A group of Outdoor Recreation Management (ORM) students kicked off the summer with two weeks of desert adventures as they set off across the western U.S. This valuable experiential learning intensive allowed students from all class levels to apply their outdoor recreation knowledge in a variety of environments.

The group loaded up their outdoor van with camping gear and their minds with the skills, techniques, and strategies that they gained in class, and took off on their drive through the West.

“We started at the Grand Canyon, and then we did all the parks in Utah: Zion, Capitol Reef, Canyonlands, and then Arches. From there we went up north and did Tetons and Yellowstone,” Program Coordinator for Outdoor Recreation Management Katie Wall said. “We worked on a lot of place-based work throughout the semester before we left. Then once we get out there the students have a better understanding of the importance and history of the places.”

At the Grand Canyon the group hiked the Rim Trail, an easy-level hike along the South Rim of the canyon, and the Bright Angel Trail, which descends more than 4,000 feet from the South Rim into the canyon.

“When I first saw the canyon, I couldn’t believe how far the canyon extended,” rising sophomore Emily Ruff said via the ORM Instagram. “I was left speechless.”

Zion National Park was next, where the group hiked the Narrows, a tight gorge carved in Zion Canyon by the Virgin River. Unlike most traditional hiking trails, exploring the Narrows requires hikers to walk through the river itself. Followed by Bryce Canyon National Park, and Canyonlands National Park, the group got their fill of hiking, but not of the beautiful scenery.

“The sheer scale of rock formations was unfathomable even after scrambling to the top of a variety of structures,” rising junior Aaron Van Nostrand said via the ORM Instagram of the group’s time in Canyonlands National Park. “The history of the area was on full display with a cowboy camp within the park and both petroglyphs and pictographs scattered about our campsite and hiking trails.”

These kinds of experiences are impossible to replicate in the classroom but are essential to receiving a well-rounded ORM education. For Wall, being able to provide these experiences for her students is extremely special.

“Overall, my favorite part of it was just watching and listening to the students when we go into a new park or a new environment. The looks on their faces, their expressions, what they’re saying to their groups—it’s heartwarming,” Wall said. “They are so excited and in awe of some of these places.”

In Moab, Utah, the group got to test out some of their other skills, including a 10-mile kayaking expedition on the Colorado River, and canyoneering in the North Wash Canyon two hours outside of the city.

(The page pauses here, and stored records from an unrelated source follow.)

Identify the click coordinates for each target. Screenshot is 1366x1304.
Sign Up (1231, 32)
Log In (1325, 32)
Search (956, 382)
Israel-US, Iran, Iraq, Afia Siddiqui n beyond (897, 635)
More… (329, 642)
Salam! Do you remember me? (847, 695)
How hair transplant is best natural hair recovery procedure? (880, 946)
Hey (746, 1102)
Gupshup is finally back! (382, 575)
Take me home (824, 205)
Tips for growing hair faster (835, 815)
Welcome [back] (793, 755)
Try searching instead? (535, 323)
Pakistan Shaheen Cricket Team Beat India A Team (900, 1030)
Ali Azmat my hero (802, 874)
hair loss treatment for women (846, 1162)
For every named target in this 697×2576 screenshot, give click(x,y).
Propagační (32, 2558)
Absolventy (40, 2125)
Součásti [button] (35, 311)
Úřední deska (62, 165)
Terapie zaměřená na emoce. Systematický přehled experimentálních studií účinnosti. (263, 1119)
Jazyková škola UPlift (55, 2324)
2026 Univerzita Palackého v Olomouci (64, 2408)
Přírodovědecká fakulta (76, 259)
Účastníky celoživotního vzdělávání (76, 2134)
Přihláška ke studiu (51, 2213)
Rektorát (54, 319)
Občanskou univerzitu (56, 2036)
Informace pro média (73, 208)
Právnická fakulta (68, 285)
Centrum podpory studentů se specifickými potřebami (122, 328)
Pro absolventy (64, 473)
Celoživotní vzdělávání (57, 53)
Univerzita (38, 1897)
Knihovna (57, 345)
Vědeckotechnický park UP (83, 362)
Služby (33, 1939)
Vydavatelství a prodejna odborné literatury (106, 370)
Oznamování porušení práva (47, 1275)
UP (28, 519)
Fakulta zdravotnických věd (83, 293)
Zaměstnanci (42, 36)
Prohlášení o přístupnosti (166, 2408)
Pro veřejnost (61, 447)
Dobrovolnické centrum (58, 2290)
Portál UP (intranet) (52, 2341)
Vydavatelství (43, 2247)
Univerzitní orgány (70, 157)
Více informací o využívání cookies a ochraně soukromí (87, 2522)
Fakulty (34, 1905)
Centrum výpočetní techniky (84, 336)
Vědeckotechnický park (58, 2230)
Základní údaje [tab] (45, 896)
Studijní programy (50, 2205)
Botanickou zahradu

“We went canyoneering, and canyoneering oftentimes is very location specific, so even our students who had climbed or had done a lot of hiking or mountain biking had never gone canyoneering,” Wall said. “It’s nice to be able to broaden their perspectives on some of the activities that we don't get to do on a regular basis here in the Appalachian Mountains.”

Throughout all the parks, the students were able to practice the cooking, camping, and hiking skills that they learn in the classroom, expanding on these principles to truly become experts in their field of study.

“We offer an outdoor living skills class that is required for all ORM majors and minors, and it helps them with camp craft and being more comfortable living and working in the outdoors, and then they get a Leave No Trace trainer certification,” Wall said. “I think just being able to have extended periods of time in the outdoors and the backcountry helps students hone those skills even more deeply.”

While these lessons are important, Wall said that this hands-on experience is essential to majoring in Outdoor Recreation Management and is part of what makes studying at Lees-McRae so unique. This trip, which Wall said has become a keystone element of the ORM program, is one of four major trips that she hopes to conduct on a cycle for ORM students.

Trips like the ocean water skills trip, which will take place in the Bahamas this year, and the Outdoor Retailer Conference trip in Denver, Colorado, provide an unparalleled experiential learning experience that is essential to having a well-rounded understanding of the ORM field.

“There’s this idea, ‘do the mountains speak for themselves, or do you speak for the mountains?’ I think for this trip I often let the mountains speak more for themselves,” Wall said. “Yes, I can give a lesson on cryptobiotic soil, or Leave No Trace in a canyon setting, or help give them some more backcountry cooking skills, and I think that that’s meaningful, but I think what they really take away are the experiences they have themselves; what the mountains show them versus what I’m telling them they should pull from that.”